### [PROBLEM STATEMENT]
Could the records below be restated word for word, without a single picture?

### [DATA]
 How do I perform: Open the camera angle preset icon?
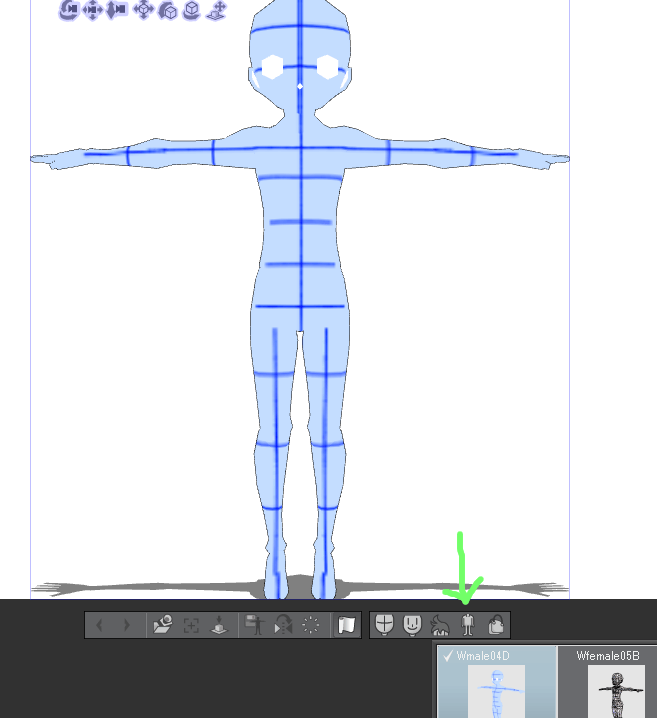(162, 626)
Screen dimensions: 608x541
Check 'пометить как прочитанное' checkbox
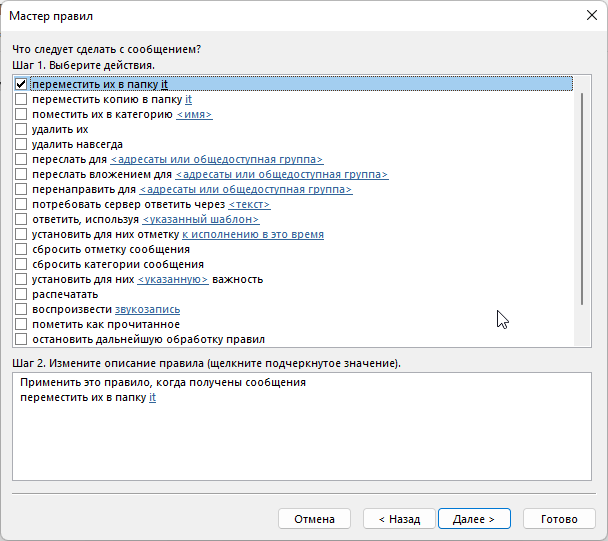(21, 325)

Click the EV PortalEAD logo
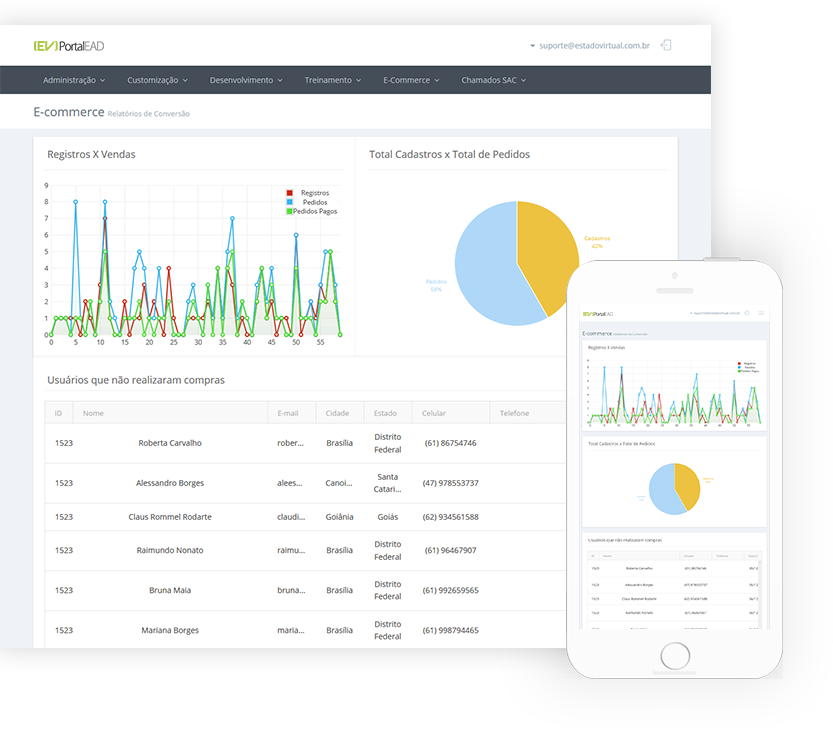[x=69, y=46]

### [WRITTEN SOLUTION]
 How do I perform: Open the camera angle preset icon?
(162, 626)
Screen dimensions: 608x541
Check 'пометить как прочитанное' checkbox
(21, 325)

Click the EV PortalEAD logo
[x=69, y=46]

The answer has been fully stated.